それゆえ主イエスは神の国の支配者として、神の言葉を語り、人間に命令を与えられる方ですが、同時にご自身の命を与え、ご自身の命令を実行させられる恵み深い支配者です。
 これは視点を変えて言えば、復活の主イエスは信じる者の中に臨在し、働かれる方なのです。それゆえに、人は主イエスと結ばれるときに神の命令を実行できるのです。
 そのようにして、わたしたち一人一人の中に主イエスが臨在して働き、ご自身が地上の人生で父への従順を全うされた歩みの足跡に、わたしたちも従い、主イエスの歩みに連ならせてくださるのです。これがわたしたち人生の最大の幸いであり、無上の喜びです。
 最後に、人間の人生が有限であることは決して嘆き悲しむ理由とはなりません。
 元々人間は神とは本質的に異なる存在であり、有限な存在です。しかし、植物が成長し、最後に実を結ぶように、人間はこの有限な人生において、永遠の命の実を結ぶのです。
 実に永遠の実を結ばせてくださる方が主イエス・キリストです。なぜならば、主がわたしたちの中で働かれるその業が、最後の日には主の足跡に従ったわたしたち自身の業と認めてくださるからです。これは何と言う有難い恵みでありましょうか。
 さらに、最後の日に主イエス・キリストが再臨され、すべての人間が復活させられるとき、この世界に対するキリストの主権の働きの中で、人間が為した業も神の意志に従った業ならば、それは永遠の実として神の国でその姿を現すのです。このことは良心的な生活をするすべての人に与えられています。このことを考えますと、これは何という広大な幸いでありましょうか。
 結局、神の救いが完成する暁には、復活したわたしたち人間と、そして有限な世界が変貌した霊的世界とにおいて、もう地上のように発展し変化することは全くありません。なぜならそれは完成した世界であるからです。それでもそこは神の命が人間の中から溢れ出て、人は神の栄光を反映させて生きるのです。
 さらに、わたしたち人間は永遠の国においても、父なる神と聖霊なる神は目で見ることはできません。主イエス・キリストを見ることにより、「わたしたちを愛される父」を知り、「わたしたちの中に与えられている聖霊の働き」を知るのです。そのようにして、わたしたちは主イエス・キリストと「共に」いるのです。
 このように永遠の国で、わたしたちは主イエス・キリストによって、神を礼拝し、神を賛美するのです。そこに神の栄光、そして感謝に溢れた人間の喜びがあるのです。

(3)今日の人間の責任
 今年もわたしは神学校時代からの友人である牧師からクリスマスカードを頂き、同封されていた文章の中で、現代の社会が未来の世代に対して持っている責任についての所感が記されていました。

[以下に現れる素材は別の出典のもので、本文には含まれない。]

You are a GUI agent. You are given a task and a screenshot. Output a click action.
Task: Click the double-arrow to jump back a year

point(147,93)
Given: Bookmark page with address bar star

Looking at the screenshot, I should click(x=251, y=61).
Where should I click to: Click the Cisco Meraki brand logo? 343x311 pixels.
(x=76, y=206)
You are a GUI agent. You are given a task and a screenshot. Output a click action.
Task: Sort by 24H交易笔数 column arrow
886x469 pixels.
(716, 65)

 もし将来、アフリカ大陸の人たちが先進国の人たちのような生活レベルに到達すると予想すれば、世界で必要な資源は地球が幾つあっても足りなくなる。このことを考えると、今日の諸国家は経済的な成長を競うのではなく、零成長を目標に安全着陸することが急務ではないか、と記されていました。本当に経済の発展と生活レベルの向上の行き着く先は、地球環境の破壊と、またどこの国においても貧富の差が拡大することであると指摘されていました。
 しかし友人は神の恵み深い支配の中で、貧しいながらも自分に必要なものは十分に与えられていることを思うと、あれも欲しい、これも欲しいと言う気持ちを捨てて、神に従うことが何と幸いであろうかと日々思います、と書いてありました。

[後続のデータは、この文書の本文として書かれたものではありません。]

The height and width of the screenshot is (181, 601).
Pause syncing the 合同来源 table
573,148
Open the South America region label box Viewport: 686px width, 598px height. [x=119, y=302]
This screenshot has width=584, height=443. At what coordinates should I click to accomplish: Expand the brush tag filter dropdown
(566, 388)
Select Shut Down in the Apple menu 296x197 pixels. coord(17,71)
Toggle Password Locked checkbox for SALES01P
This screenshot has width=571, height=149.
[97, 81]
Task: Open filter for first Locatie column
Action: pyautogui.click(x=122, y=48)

 人間がこの過ぎゆく世界の中で、永遠の命を受け、永遠の国に連なる実を結ぶために、神の御子は貧しい人間となられたのです。実にその貧しさの中に神の栄光が輝いております。
 このことを知って、主をわたしたちの心と存在と生活全体の中に迎え入れ、主の命を受け、主に従い、「主の業」に励みたいと思います。そうすることで、クリスチャンはこの世で逞しく生きることが出来るのです。この生き方こそ福音の証しです。

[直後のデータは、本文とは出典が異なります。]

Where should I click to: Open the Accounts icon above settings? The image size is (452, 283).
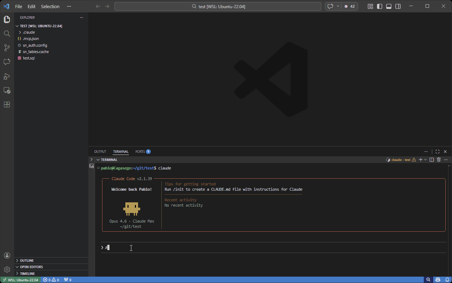tap(7, 255)
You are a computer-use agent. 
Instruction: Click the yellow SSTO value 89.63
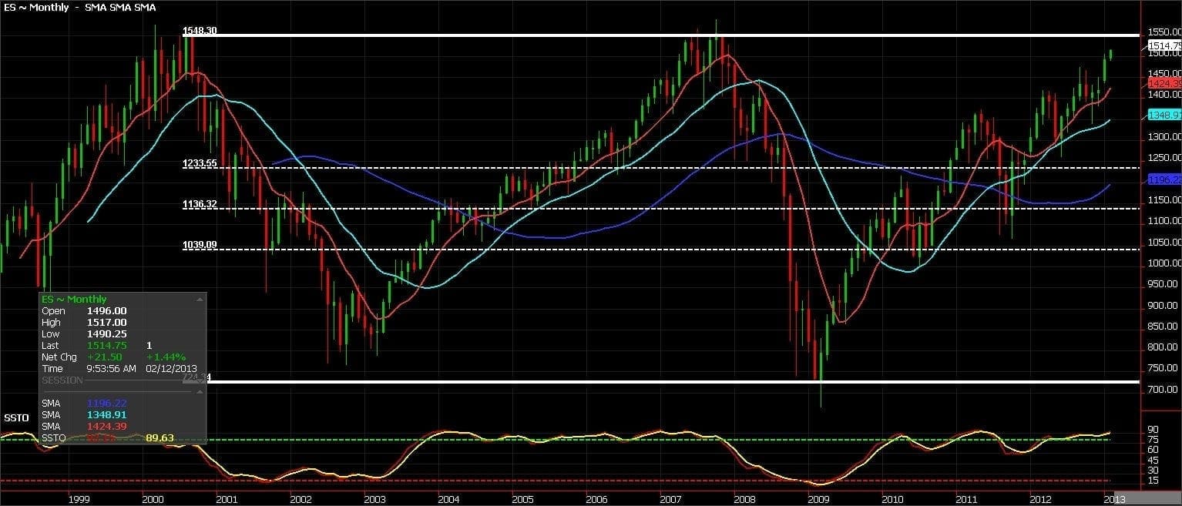[160, 438]
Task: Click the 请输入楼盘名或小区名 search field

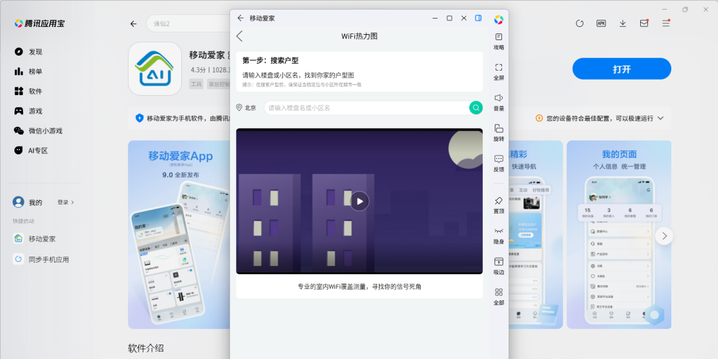Action: click(x=366, y=108)
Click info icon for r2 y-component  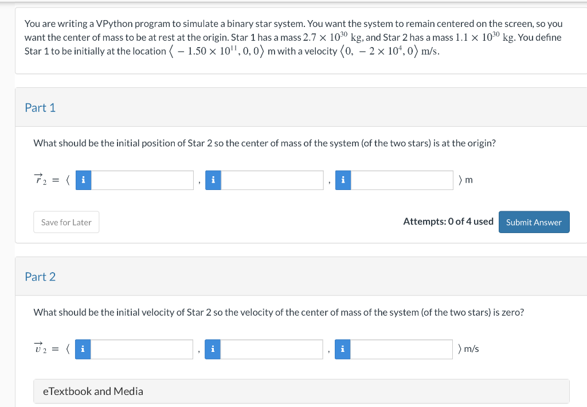coord(213,180)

 本日の讃美歌256番は5、6節で次のように賛美しています。
  この世の栄えを 望みまさず、我らに代わりて 悩みたもう。
  尊き貧しさ 知りえしわが身は いかにたたえまつらん。
  愛する主イエスよ、 今ささぐる 一つの願いを 聞きたまえや。
  この身と心を 主のまぶねとなし、 とわに宿りたまえ。
 この作詞者はパウル・ゲルハルトですが、彼は宗教改革時代に福音的信仰に生きた人です。わたしたちも共に賛美したいと思います。